We just got done eating at Sunset Bar and Grill. We’re talking about the possibility of what are names should be if we get married. At this point, we are not even engaged. We’re just in the car, I’m driving (probably too fast.)

L: Mhm. What do you think of taking my last name?

N: Nick Factora? I don’t think so. That’s just…you know, that’s just not me.

L: Weeeellll, I feel the same way about Lisa Borchers as you do about Nick Factora.

N: Yeah. I can see that.

L: Well, we could always mix the letters of both of our last names.

N: Like a whole new name?

L: Yeah! We could create a whole new family name, based from a mixing of our old ones.

N: (the infamous skeptical tilting of the head) I don’t know.

L: Why not?

N: I don’t know, it just sounds odd to me.

L: Let’s brainstorm.

-silence-

L: I actually already have one in mind. I just wanted to make it sound like a new idea.

N: I am not surprised.

L: Are you ready?

N: I can’t wait.

L: What do you think of ‘Ratcho?’

N: (explosion) ‘RATCHO?’

L: See, we both have an ‘r’ in there. There’s an ‘a’ in ‘Factora.’ There’s also a ‘t’ in-

N: I can clearly see where the letters are coming from. That’s not really the problem.

L: You don’t like it.

N: Are you trying to say you’d rather be known – for the rest of your life – as ‘Lisa Ratcho’ than ‘Lisa Borchers?’

-contemplation-

N: Think of how horrible that would be: ‘Lisa and Nick RATCHO.’

L: Yeah, you’re right. That’s pretty bad.

And thus was born the idea of hyphenating my name and Nick staying with Borchers.

My maternal grandfather is from Spain and in Spanish tradition, the maiden name of the mother becomes your middle name. I always loved the idea of your name being a story. My first names are from my grandmothers, my middle is from my mother and my last is from my father and, now, also my spouse. It certainly is a long name, (and we’re not even including Confirmation names either!), let’s not be ridiculous, but at least I never have to worry about someone having the same identity.

In addition, while I do acknowledge the annoying (yet fortunately infrequent) burden a hyphen may carry, Nick and I both agree whole-heartedly that ‘Ana Lisa Fernandez Factora-Borchers’ sounds a helluvalot better than ‘Lisa Ratcho.’

"SOLE" Mates

If and when Nick and I have children, we know this much is true:

S/he will have some seriously messed up feet and ankles.

Nick came home last week and his right ankle was so swollen it looked like he had accidentally swallowed a baseball and it was lodged in his ankle. A doctor and a physical therapist visit later, Nick has been given a series of exercises and stretches to strengthen it. Better to strengthen it now, the doctor explained, than to wait until you’re older and there’s nothing he can do about it.

Mhm. That medical advice sounds familiar.
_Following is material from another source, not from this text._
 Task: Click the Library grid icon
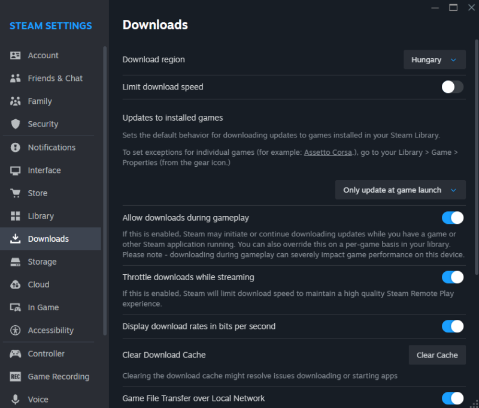(16, 216)
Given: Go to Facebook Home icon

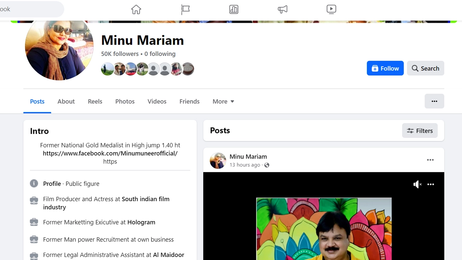Looking at the screenshot, I should (x=136, y=9).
OH YES, I remember now – I told him that exact same thing about 287 times over the past 2 years. “Fix it now, it’ll be harder later on.”

He’s mobile and it doesn’t hurt much, but his ankle’s still pretty huge.

In the fourth grade, I had to wear orthopedic shoes to correct two extra bones in my feet. I have absurdly flat feet and the extra bones, located on the inside of my feet, can’t take much pressure and so I wore huge corrective brown shoes for my entire fourth grade year. Everyone called me, “Grandma” and I cried off and on for a year. Finally, the humiliation was too much and I put my Grandma shoes away, sabotaging my future of having any sort of a life with normal feet. If I had known then that my future husband would have severe ankle problems and by not fixing my own feet problems I would be jeopardizing our children’s future, I may have tried to stick it out with my orthopedic footware.

Despite our failing feet, things continue to go splendidly here in Boston. This past weekend, we had visitors. An old college roommate, Cara Hansen, was passing through and we met up for drinks. Nick’s aunt and uncle, Andy and Linda Meyer, were celebrating their 20th wedding anniversary here in Boston and we had a great evening in Harvard Square and stopping for a drink at Cheers.

Familiar faces are always welcome! Book soon and frequently.